Emerging from Iraq War Depression

As the situation in Iraq has deteriorated into virtual civil war over the past several months — with 140,000 US troops presiding impotently over the carnage — it is more clear than ever that the US has lost in Iraq (no matter how one may define the vague US mission there) and that it is only a matter of time before US troops pack-up and head home defeated. After three and a half years and over 2,700 American military deaths, the clumsy US occupation has brought little reconstruction or political reconciliation. Instead, the situation on all levels — economically, in terms of health and education, from a human rights perspective, and with respect to public safety — is worse than it has ever been in Iraq’s history. There is still not sufficient electricity, water, employment, medicine in the hospitals, etc.

Sectarian groups and militias on all sides are operating death squads and torture chambers that make even Saddam Hussein’s gross human rights violations look at least more orderly if not more tame by comparison. According to figures from the Iraqi Health Ministry and the Baghdad morgue collected by the United Nations, 3,009 civilians were killed in sectarian and insurgent violence in August, 3,590 in July, 3,149 in June, 2,669 in May, 2284 in April, 2378 in March, 2,165 in February, and 1,778 in January — a total of at least 21,022 so far for 2006. And those are the ones whose bodies have been located and who have been counted — many people have simply disappeared. Wounded civilians and military members — often permanently disabled — total several times the number killed.

The catastrophe in Iraq is a continuing waste of lives and money on all sides. Over $316 billion has been spent by the US alone on Iraq to date according to estimates from the Congressional Budget Office — for what? The US occupation — rather than containing the sectarian violence and insurgency — has only fueled these trends. It is becoming increasingly clear that healing and peace in Iraq are impossible with US troops there. Peace and stability in Iraq may be impossible for years given the mess that the US occupation has made of Iraqi society. The only silver lining may be that Bush is somewhat less likely to invade Iran or other countries in his remaining two years given the way the US military is tied down in Iraq.

As the situation in Iraq gets worse month after month and the bodies pile ever higher, the key question is whether there is any way to stop the occupation while Bush remains in power. At the outset of the war, Bush totally ignored huge international and some domestic opposition to the war. His administration has consistently been in its own world, unconcerned with facts that run contrary to their ideological positions. Early opponents of the war became dispirited as it became apparent that Bush would simply ignore our demands to stop the slaughter. Now, with a majority of the public turning against the war, Bush still seems unmoved and the situation seems particularly hopeless and depressing.

It is, however, a mistake to conclude that those of us living in the US should rest in our armchairs just because Bush has been able to ignore us so far. Social cracks are developing that are constraining Bush’s options and bringing closer the day when continuing the occupation as it has been will simply become impossible. To the extent more and more people refuse to accept the war and break the silence and depression surrounding the war disaster — in lots of small and large ways — the popular illusion that the Iraq quagmire is inevitable will further erode.

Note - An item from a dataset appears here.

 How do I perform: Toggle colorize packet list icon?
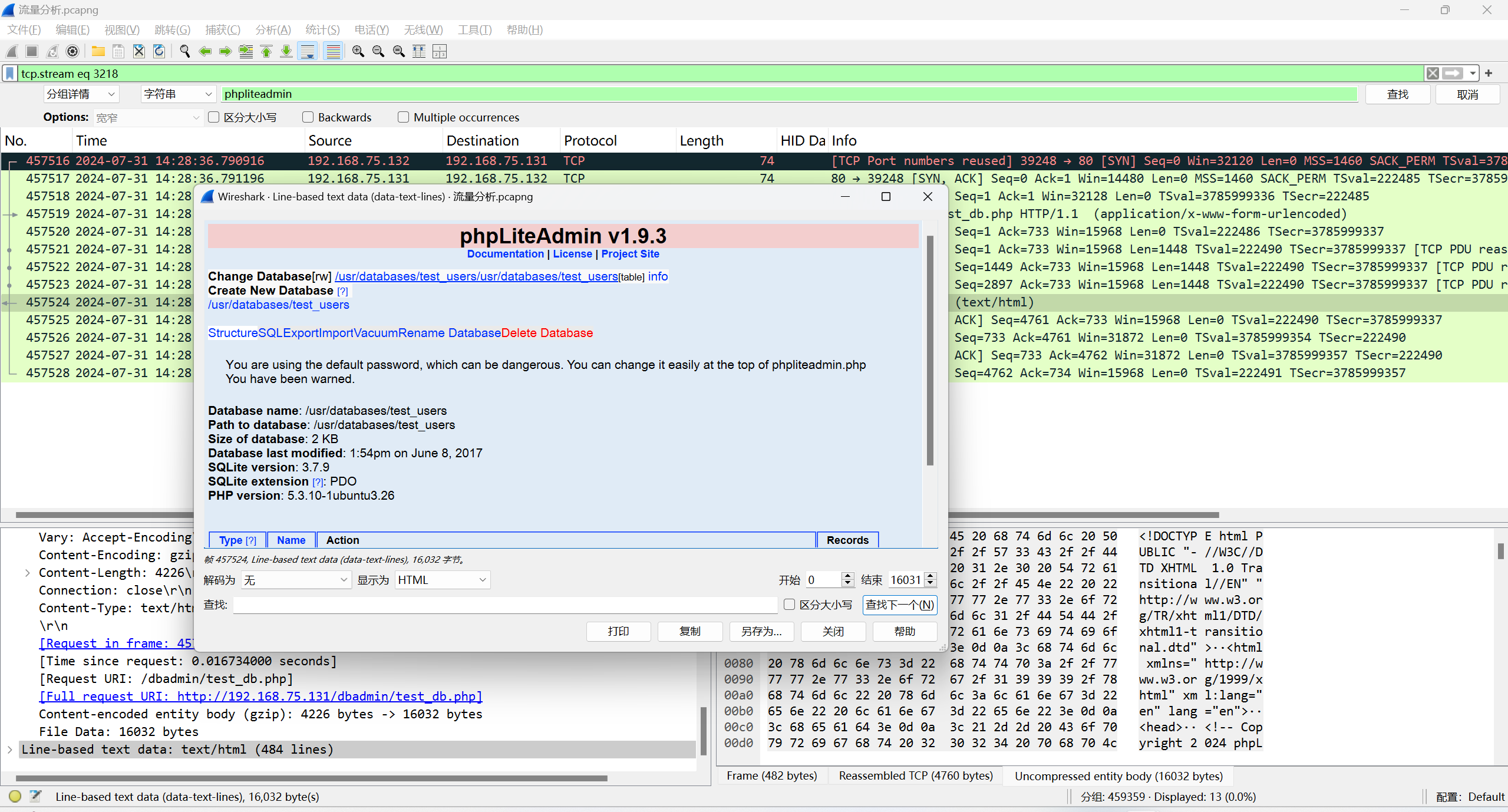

Increasing numbers of US troops are refusing to go along with the war. US generals just announced that they will have to maintain or even increase current troop levels for another year. It is getting harder and harder to find troops to send to Iraq without breaking the US military. Some military officials are even discussing offering citizenship to foreign nationals if they’ll go to Iraq to fight for the US first. Such a step is not symptomatic of a population united behind the war. Rather, it represents desperation on the part of government officials trying to maintain an unwinnable occupation that has lost public support.

Most of us aren’t soldiers, but we can publicly and strongly support military people who refuse to go or youth who refuse to join the military in the first place. There are all kinds of small ways to help advance a ground swell of opposition to the occupation: printing, distributing and wearing “stop the occupation” shirts, hanging up lawn signs, writing letters to the editor, bringing Iraq into conversation, turning out for anti-war marches and protests, etc. The only hope of ending the occupation sooner rather than later is shaking off our disempowerment and depression and refusing to let the occupation go on in silence.

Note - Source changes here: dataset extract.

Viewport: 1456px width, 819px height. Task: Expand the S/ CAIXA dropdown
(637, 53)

While biking down the Oregon/California coast this summer, I rode into the tiny fog shrouded town of Albion. At the tiny market there, someone had set up a trailer filled with small wood crosses — one for each solder killed in Iraq. Now is not the time to forget Iraq and hope it will go away. The occupation is lingering on because the majority of Americans who oppose it haven’t translated their private opposition to public resistance. This time, the silent majority are those against the occupation. It’s time to end our silence.